Langer Bart, Truckerkappe und Hornbrille. Folk- und Americana-Romantik pur. Das ist Otis Gibbs. Ein Mann, der lebt, was er singt. Otis Gibbs gibt sich oft bescheiden, aber man sieht ihm an, dass er viel erlebt hat.

Ein Leben als Hobo, ein Leben als Außenseiter. Ohne es als dies glorifizieren zu wollen, die Lieder von Otis Gibbs sprechen für sich selbst und finden sich weit abseits aller hippen Frank Turner-Enthusiasten und Chuck Ragan-Verehrer.

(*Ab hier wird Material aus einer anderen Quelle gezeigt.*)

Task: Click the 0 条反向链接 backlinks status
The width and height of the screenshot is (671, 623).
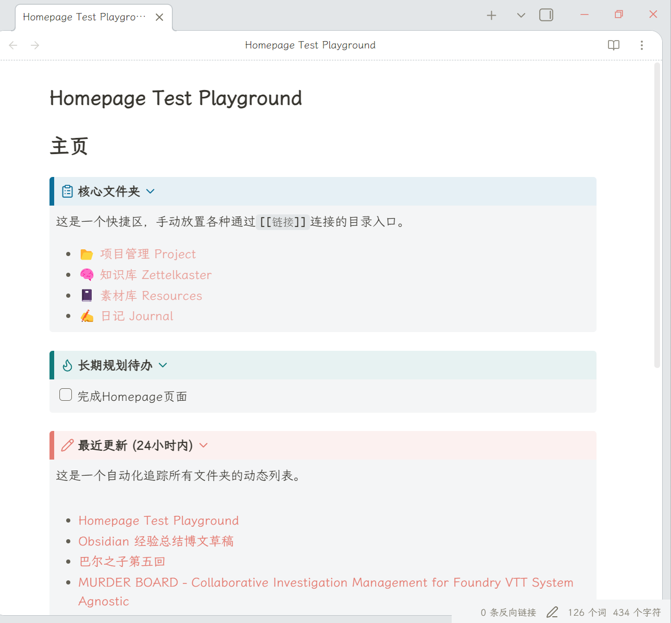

Dieser Mann, über den es angeblich eine FBI-Akte gibt, vereint Woody Guthrie-Tradition mit der Attitüde des Gewerkschaftsdichters Utah Philipps und dem Rebellischen eines Steve Earle. Das Titelstück „Joe Hill’s Ashes“ handelt von einem der berühmtesten Gewerkschaftsaktivisten namens Joe Hill, der im Jahre 1914 in Salt Lake City zum Tode verurteilt wurde.

Otis Gibbs schreibt wunderbare Lieder über das Auf und Ab des Lebens, über Wanderschaft und Einsamkeit. Seine Musik ist einfach und erdig. Eine musikalische Reise durch den amerikanischen Kontinent voller Melancholie und Sehnsucht, auf die man sich einlassen sollte.